▸ Problem description
Scan the records beneath this line for the line holding "The height and width of the screenshot is (626, 1289)." and the line holding "Select the 后台首页 dashboard icon", then transcribe exactly those two and all lines between.

▸ Provided records
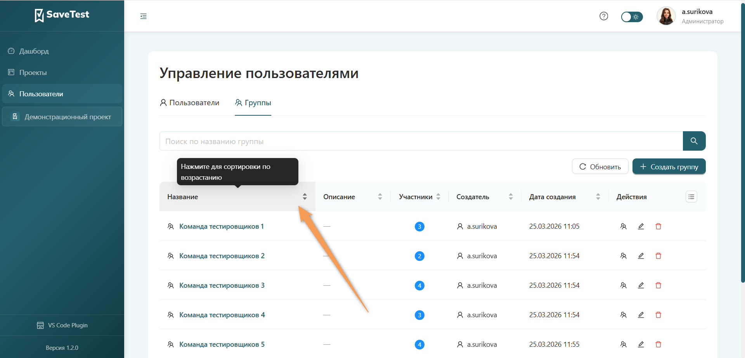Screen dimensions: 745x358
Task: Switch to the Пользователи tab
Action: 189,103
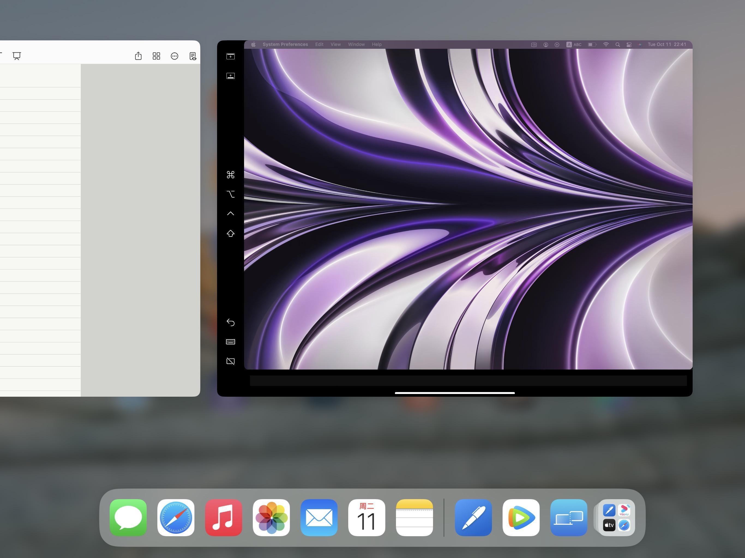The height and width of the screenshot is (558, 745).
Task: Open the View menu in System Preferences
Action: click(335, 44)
---
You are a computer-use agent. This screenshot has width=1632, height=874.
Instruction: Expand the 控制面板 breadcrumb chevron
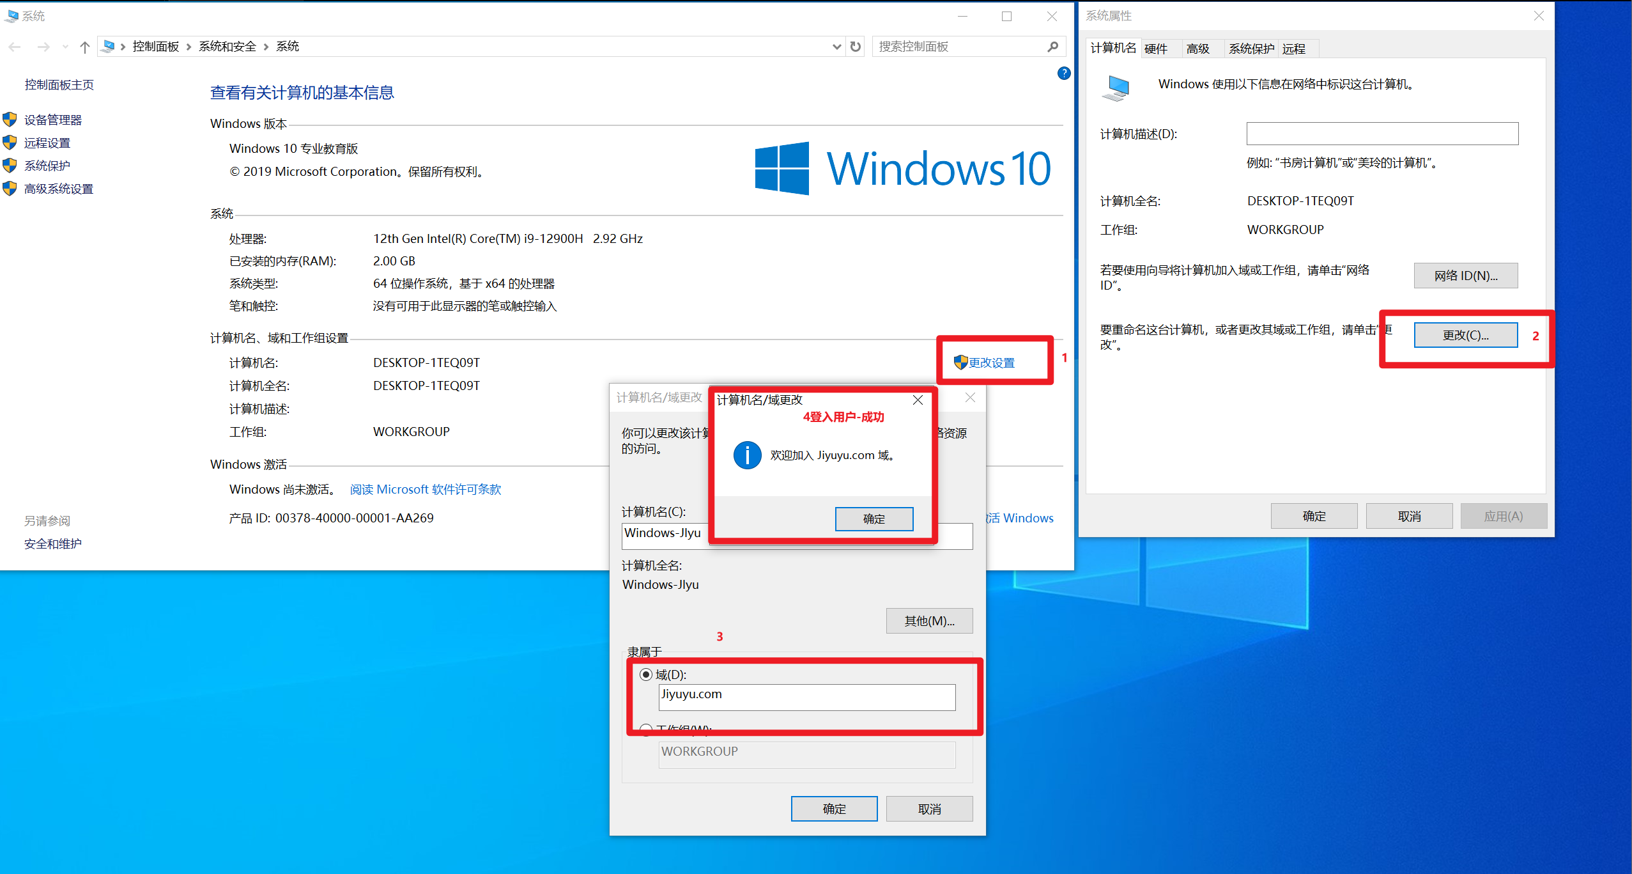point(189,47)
* * *
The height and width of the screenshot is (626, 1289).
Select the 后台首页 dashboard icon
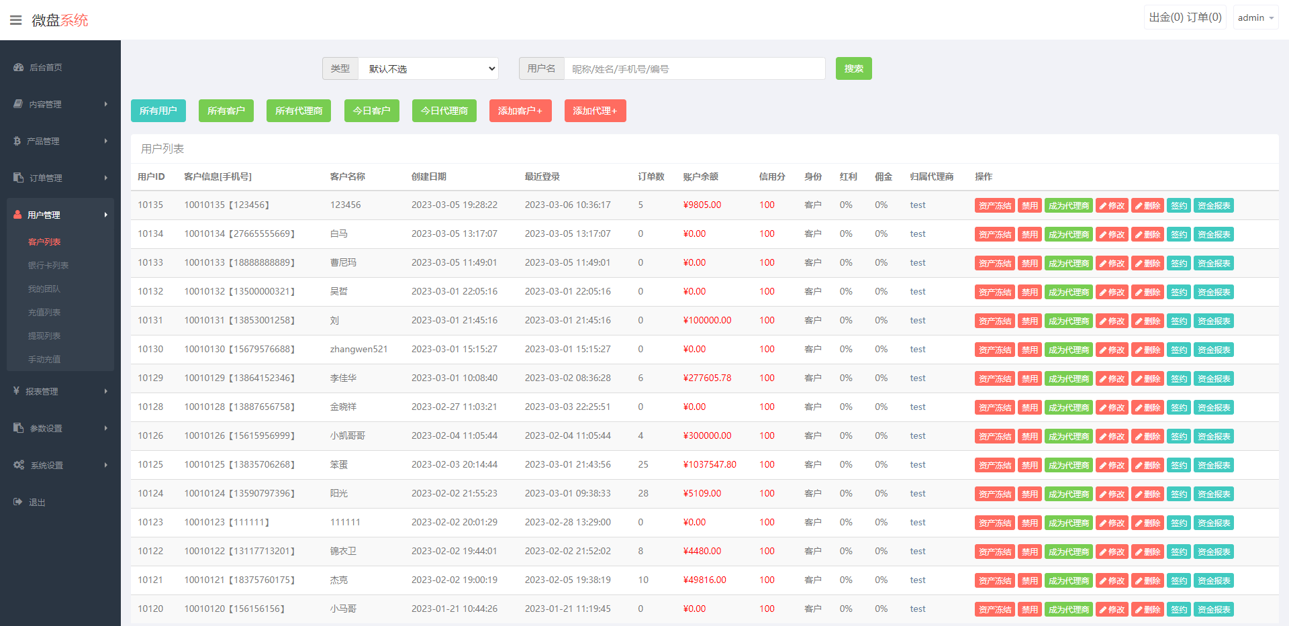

▸ Written reply
The height and width of the screenshot is (626, 1289).
Select the 后台首页 dashboard icon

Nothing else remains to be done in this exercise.